60 yılda 60'a yakın kitap

Faruk Şüyün'ün bu haftaki konuğu; Ara Güler

YAYINLAMA
GÜNCELLEME

Daha lise yıllarında film stüdyolarında, sinemacılığın her dalında çalışmaya başladı; o dönemde Muhsin Ertuğrul'un tiyatro kurslarına devam ederken amacı, yönetmen veya oyun yazarı olmaktı. 1950'li yıllarda Yeni İstanbul'da gazeteciliğe başladı, daha sonra da Time Life, Paris Match, Der Stern gibi uluslararası magazin dergilerinin muhabirliğini üstlendi. 1953'te Henri Cartier Bresson ile tanışarak Magnum Ajansı'na katıldı ve İngiltere'de yayınlanan Fotoğraf Yıllığı Antolojisi onu dünyanın en iyi 7 fotoğrafçısından biri olarak tanımladı. 1962'de Almanya'da çok az fotoğrafçıya verilen Master of Leica unvanını kazandı. Kendini her zaman fotoğraf sanatçısı değil, foto muhabiri olarak gördü ve mesleğinin özelliklerini "Bir fotoğrafçı çok dolu olmalı... Resim bilecek, tiyatrodan anlayacak, çok okuyacak, anında karar verebilecek, yani çok zeki olacak" diye tanımladı... 60 küsur yıldır fotoğraf çekiyor, yayınlanmış kitaplarının sayısı ise 60'a yaklaştı. Bu haftaki konuğum Ara Güler'e önce son aylarda üst üste basılan yeni kitaplarını soruyorum...

• **Görevin amacı**
Yukarıdaki Ara Güler yazısında "Daha lise yıllarında" diye başlayan paragrafı ana bilgilerini koruyarak kısa maddeler hâlinde yeniden yaz.

• **Toplanan veriler**

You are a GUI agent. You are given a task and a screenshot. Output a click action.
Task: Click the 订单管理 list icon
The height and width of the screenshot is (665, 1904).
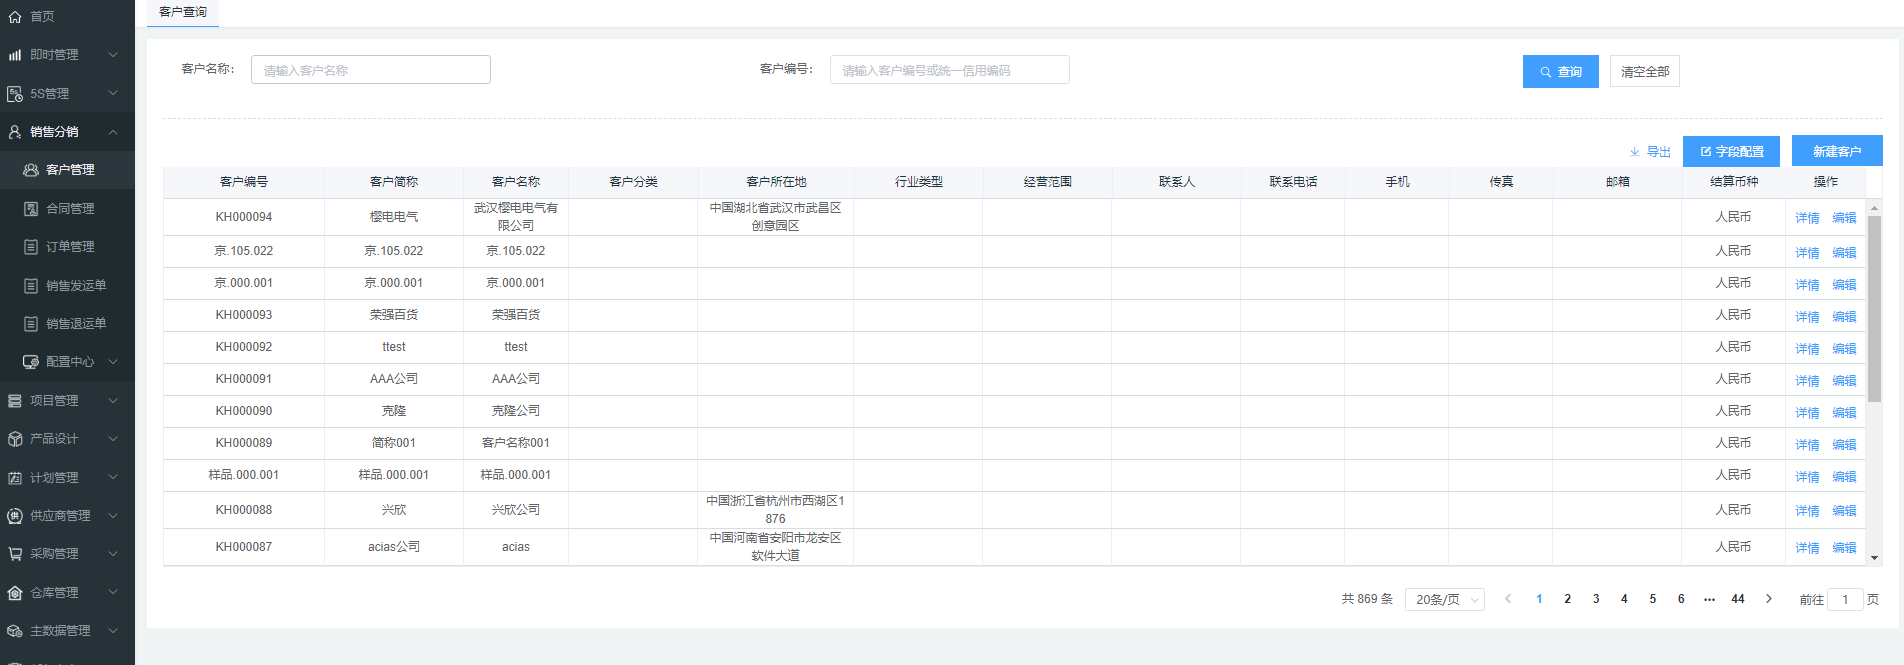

• **Görevin cevabı**
- Lise yıllarında film stüdyolarında sinemacılığın her dalında çalıştı. Muhsin Ertuğrul'un tiyatro kurslarına giderken yönetmen ya da oyun yazarı olmak istiyordu.
- 1950'lerde Yeni İstanbul'da gazeteciliğe başladı. Sonra Time Life, Paris Match ve Der Stern gibi dergilere muhabirlik yaptı.
- 1953'te Henri Cartier Bresson ile tanışıp Magnum Ajansı'na katıldı.
- İngiltere'de çıkan Fotoğraf Yıllığı Antolojisi onu dünyanın en iyi 7 fotoğrafçısından biri saydı.
- 1962'de Almanya'da Master of Leica unvanını aldı.
- Kendini fotoğraf sanatçısı değil, foto muhabiri olarak gördü. Ona göre bir fotoğrafçı resim bilmeli, tiyatrodan anlamalı, çok okumalı ve anında karar verebilmeli.
- 60 küsur yıldır fotoğraf çekiyor. Yayınlanmış kitaplarının sayısı 60'a yaklaştı.
- Yazar ona önce son aylarda art arda basılan yeni kitaplarını soruyor.